Clinical sites will be overseen by Dr. Porter at the National Institutes of Health Clinical Center and Dr. Marc Patterson at the Mayo Clinic in Rochester, MN. Dr. Ory will oversee performance biomarker analysis of clinical samples at Washington University while Dr. Maxfield will supervise personnel in his laboratory who will perform quantification on NPC1 protein expression and histone acetylation in the clinical samples. Dr. Maxfield and his personnel will also test fibroblasts from prospective trial participants to confirm that their cells respond to HDACi treatment.

The discovery of the use of HDACi for the treatment of NP-C was first made in the labs of Paul Helquist and Olaf Wiest at the University Of Notre Dame. They soon collaborated with Dr.

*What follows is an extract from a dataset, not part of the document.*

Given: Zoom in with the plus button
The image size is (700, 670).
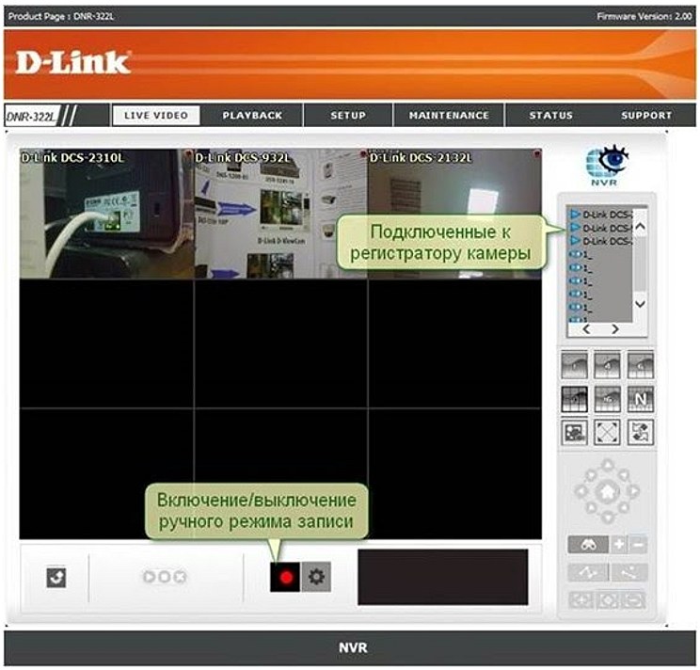Looking at the screenshot, I should (618, 545).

Fred Maxfield’s lab at Cornell who helped confirm their hypothesis. Recently, the Maxfield laboratory found that treatment of human NPC1 mutant cells with certain HDACi leads to clearance of excess cholesterol and other lipids from certain parts of the cells and it corrects the overall defect in cholesterol regulation. This metabolic correction was associated with increased expression of the NPC1 protein. Based on this preliminary data, the HDACi treatment could result in a benefit of NPC1 patients.

Funding for the Phase 1 trial has been provided by a grant from the National Institutes of Health, funds raised by Greg Crawford, Dean of the College of Science at the University Of Notre Dame and the Ara Parseghian Medical Research Foundation (APMRF).

The APMRF has been instrumental in funding the labs of Helquist, Wiest, Maxfield, Ory and Dr. Steven Sturley, at Columbia University, in the investigation of HDACi, providing the found work for the Phase 1 trial. In addition, the APMRF has been a major supporter of the Natural History Study conducted by Dr. Porter at the NIH which has focused on fathering of clinical data and establishing biomarkers for use in clinical trials.